## Activity list
• a. In the Hacker News thread on Condé Nast's deal with OpenAI, which publications does the first comment list as mentioned in the article?
• b. Extract word for word everything in the Hacker News thread from "81 points by" down to "calculated, and distributed.".

## Document section
#####
Hacker Newsnew | past | comments | ask | show | jobs | submitlogin
Condé Nast Signs Deal with OpenAI (wired.com)
81 points by spenvo on Aug 20, 2024 | hide | past | favorite | 62 comments


I don't understand the underlying mechanisms that will allow for these new partnerships to work, but reading bits like "ensuring proper attribution and compensation for use of our intellectual property,", do make wonder how said "compensation" is going to be calculated, and distributed.

Assets like New Yorker, Vogue, Vanity Fair, Bon Appetit (all mentioned in the article), do come with editorial lines, perhaps editorial lines I do not agree with, so how is their content going to be injected in my search results/gpt answers? Is it going to be an organic affair such as:

- (Me) "How many times a year shall I renew my socks?"

- "That's and amazing question! According to journal X ... (blah blah blah, probably a good answer)" (maybe add some notes for a copyrighted article with a link)

Or it going to turn into:

- (Same question)

- "The far-right movement seems to be skipping sock renewal policies, but contrary to this, brown socks are trending in Europe this coming summer, don't miss this chance to buy yours at: website.com"


There's no way to create media that doesn't have an editorial line. LLM generated media has an editorial line, in terms of what gets filtered, what gets injected into prompts, and what biases exist in the data. Attribution of work and allowing the reader to decide their level of trust in the source is the only known defense.


>I don't understand the underlying mechanisms that will allow for these new partnerships to work, but reading bits like "ensuring proper attribution and compensation for use of our intellectual property,"
#####
## Data listing

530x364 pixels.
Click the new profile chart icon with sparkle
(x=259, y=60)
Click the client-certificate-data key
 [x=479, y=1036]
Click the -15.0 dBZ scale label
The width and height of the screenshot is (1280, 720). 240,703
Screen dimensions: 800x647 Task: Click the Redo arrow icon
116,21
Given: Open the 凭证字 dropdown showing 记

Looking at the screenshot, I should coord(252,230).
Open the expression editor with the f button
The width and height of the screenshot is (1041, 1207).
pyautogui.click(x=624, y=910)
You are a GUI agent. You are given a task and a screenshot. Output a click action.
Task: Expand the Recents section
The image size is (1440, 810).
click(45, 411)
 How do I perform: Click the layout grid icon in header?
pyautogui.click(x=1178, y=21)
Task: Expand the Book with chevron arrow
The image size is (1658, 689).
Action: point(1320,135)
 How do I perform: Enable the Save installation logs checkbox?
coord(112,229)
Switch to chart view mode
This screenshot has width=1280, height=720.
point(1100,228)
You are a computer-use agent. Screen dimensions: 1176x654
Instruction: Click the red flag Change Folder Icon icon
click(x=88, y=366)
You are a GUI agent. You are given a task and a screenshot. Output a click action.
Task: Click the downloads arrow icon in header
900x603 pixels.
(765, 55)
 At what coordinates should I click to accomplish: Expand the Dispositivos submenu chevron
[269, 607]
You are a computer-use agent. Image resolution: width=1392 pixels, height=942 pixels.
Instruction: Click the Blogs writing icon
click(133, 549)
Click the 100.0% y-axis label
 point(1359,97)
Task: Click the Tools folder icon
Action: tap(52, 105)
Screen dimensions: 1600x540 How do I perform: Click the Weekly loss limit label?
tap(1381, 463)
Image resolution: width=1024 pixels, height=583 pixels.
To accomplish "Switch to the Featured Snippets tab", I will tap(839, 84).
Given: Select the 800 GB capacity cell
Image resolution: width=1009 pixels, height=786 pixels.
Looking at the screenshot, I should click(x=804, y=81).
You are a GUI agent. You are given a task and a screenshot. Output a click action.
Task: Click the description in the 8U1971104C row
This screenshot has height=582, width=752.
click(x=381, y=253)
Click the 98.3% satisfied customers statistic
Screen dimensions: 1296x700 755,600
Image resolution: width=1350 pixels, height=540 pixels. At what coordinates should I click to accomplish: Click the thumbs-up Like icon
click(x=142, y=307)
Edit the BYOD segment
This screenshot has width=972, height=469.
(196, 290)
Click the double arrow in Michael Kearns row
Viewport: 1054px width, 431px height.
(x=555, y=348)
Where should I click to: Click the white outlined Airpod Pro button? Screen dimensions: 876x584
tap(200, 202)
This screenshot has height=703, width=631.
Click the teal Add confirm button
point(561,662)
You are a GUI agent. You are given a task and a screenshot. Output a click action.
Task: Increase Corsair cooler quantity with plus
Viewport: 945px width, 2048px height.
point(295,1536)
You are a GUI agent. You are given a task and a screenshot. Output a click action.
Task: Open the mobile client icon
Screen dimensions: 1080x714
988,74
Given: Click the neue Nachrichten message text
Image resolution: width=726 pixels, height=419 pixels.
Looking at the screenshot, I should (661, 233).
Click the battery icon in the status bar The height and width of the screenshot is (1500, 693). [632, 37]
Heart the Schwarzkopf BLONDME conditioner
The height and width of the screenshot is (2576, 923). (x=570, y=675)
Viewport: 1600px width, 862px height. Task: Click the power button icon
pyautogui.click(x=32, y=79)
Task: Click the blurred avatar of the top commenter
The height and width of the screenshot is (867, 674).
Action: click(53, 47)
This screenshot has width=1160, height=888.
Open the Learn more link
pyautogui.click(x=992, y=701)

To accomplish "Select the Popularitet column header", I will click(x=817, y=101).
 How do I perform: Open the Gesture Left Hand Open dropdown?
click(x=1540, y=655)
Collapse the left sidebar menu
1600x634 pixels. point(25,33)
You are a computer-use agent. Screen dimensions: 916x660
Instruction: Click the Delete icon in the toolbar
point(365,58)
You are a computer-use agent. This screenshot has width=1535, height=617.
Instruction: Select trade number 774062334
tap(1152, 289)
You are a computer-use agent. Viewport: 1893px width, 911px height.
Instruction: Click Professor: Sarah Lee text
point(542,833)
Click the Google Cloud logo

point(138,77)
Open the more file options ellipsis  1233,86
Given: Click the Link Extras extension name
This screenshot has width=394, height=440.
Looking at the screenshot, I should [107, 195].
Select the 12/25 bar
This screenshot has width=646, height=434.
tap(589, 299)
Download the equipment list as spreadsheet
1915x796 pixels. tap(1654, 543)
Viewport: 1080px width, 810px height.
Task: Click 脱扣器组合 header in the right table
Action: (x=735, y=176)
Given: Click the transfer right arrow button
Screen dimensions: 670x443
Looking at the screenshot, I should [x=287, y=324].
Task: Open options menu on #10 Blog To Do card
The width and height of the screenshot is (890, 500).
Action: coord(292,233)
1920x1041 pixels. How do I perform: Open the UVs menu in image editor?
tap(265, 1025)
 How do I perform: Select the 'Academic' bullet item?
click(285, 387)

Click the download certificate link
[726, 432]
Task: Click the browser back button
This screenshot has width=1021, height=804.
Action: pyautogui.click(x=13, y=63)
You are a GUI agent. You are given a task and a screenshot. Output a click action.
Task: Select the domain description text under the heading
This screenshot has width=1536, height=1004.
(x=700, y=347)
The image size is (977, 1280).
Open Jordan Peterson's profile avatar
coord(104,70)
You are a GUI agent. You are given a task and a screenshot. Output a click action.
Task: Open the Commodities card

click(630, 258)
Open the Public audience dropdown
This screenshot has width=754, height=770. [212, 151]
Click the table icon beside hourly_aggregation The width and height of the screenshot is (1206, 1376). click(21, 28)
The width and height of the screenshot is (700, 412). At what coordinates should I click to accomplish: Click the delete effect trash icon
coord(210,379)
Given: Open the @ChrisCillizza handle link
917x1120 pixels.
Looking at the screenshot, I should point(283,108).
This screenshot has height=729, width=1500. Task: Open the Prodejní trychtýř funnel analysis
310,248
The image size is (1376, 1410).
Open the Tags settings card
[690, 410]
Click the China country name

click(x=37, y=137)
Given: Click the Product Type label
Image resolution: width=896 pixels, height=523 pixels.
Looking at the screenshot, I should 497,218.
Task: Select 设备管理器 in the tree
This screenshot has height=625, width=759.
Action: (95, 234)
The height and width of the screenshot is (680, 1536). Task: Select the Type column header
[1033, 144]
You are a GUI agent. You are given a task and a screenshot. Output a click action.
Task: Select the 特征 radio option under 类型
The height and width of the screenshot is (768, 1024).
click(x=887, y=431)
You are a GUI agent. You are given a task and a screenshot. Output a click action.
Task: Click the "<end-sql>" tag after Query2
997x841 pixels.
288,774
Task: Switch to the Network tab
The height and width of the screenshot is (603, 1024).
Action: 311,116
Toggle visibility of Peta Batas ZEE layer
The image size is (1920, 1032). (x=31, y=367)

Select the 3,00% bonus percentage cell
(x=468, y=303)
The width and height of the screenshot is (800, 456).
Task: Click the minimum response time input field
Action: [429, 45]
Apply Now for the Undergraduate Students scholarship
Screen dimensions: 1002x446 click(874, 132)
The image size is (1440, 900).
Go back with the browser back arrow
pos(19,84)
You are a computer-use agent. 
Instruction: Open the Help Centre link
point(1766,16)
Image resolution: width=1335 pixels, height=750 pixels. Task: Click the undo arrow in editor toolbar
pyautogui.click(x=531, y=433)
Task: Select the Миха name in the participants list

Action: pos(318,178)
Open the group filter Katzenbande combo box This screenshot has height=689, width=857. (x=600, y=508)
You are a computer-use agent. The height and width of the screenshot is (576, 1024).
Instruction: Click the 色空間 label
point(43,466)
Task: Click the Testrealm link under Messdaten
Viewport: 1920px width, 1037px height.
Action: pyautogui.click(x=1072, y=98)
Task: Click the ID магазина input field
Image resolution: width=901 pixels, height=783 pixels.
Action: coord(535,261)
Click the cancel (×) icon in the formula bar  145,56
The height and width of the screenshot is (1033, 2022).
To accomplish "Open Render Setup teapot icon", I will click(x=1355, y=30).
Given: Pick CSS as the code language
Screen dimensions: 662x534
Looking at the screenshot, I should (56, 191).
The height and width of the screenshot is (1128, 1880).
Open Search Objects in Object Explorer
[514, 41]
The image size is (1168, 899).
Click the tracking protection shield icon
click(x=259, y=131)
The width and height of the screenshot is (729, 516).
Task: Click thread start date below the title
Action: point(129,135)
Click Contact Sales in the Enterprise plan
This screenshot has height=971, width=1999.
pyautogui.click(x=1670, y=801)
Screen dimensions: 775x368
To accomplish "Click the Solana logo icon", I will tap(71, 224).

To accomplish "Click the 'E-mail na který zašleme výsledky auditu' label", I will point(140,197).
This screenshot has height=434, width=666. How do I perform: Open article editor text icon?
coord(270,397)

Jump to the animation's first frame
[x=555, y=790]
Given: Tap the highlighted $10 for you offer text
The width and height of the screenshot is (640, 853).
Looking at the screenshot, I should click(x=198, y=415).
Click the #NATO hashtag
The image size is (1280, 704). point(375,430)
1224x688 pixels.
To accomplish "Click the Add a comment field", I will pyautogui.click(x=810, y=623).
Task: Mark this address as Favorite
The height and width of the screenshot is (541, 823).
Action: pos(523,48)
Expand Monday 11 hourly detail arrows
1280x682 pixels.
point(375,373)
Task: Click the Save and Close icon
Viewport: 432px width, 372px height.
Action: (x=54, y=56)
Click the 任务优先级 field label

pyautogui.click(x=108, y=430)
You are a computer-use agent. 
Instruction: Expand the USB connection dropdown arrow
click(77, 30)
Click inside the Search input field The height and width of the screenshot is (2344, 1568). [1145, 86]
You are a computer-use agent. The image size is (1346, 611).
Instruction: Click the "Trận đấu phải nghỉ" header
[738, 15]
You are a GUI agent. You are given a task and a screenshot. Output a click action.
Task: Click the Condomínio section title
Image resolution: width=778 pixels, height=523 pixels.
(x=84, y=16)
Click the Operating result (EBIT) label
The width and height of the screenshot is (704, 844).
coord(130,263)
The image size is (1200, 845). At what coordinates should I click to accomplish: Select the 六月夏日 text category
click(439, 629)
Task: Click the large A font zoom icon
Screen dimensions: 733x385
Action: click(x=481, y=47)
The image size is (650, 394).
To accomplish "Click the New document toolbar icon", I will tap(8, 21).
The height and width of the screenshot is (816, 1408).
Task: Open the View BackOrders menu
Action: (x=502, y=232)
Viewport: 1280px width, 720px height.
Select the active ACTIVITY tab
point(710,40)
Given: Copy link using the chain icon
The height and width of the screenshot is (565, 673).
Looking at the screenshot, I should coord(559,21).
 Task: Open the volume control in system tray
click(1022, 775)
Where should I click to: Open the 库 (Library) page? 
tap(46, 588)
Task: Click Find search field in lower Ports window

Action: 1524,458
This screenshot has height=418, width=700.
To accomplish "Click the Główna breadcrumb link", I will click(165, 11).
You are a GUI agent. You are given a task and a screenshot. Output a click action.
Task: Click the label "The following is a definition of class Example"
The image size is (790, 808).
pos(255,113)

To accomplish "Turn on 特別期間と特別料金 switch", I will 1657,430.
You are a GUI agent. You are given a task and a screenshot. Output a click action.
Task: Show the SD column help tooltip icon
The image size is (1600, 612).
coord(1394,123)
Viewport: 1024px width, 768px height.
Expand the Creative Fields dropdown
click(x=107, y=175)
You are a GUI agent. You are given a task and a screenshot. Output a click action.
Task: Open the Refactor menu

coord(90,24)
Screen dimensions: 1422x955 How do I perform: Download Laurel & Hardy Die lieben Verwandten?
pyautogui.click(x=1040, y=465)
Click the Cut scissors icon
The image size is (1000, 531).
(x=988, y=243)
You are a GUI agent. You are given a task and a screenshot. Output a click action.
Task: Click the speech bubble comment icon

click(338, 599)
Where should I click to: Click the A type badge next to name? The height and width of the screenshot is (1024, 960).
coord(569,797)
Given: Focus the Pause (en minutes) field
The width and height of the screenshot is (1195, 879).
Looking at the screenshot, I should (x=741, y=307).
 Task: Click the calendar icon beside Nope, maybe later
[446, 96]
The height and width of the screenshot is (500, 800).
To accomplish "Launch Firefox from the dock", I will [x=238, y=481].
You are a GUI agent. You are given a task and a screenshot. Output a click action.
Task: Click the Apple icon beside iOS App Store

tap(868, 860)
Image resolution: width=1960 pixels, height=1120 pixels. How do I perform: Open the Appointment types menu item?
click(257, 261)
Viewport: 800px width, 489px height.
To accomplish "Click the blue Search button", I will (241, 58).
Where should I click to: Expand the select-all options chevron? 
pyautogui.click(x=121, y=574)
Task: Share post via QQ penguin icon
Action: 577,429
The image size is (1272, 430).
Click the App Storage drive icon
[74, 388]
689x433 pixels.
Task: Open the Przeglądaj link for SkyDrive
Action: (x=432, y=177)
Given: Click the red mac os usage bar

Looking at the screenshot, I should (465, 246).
#####
## Answers given
• a. New Yorker, Vogue, Vanity Fair, and Bon Appetit.

• b.
81 points by spenvo on Aug 20, 2024 | hide | past | favorite | 62 comments


I don't understand the underlying mechanisms that will allow for these new partnerships to work, but reading bits like "ensuring proper attribution and compensation for use of our intellectual property,", do make wonder how said "compensation" is going to be calculated, and distributed.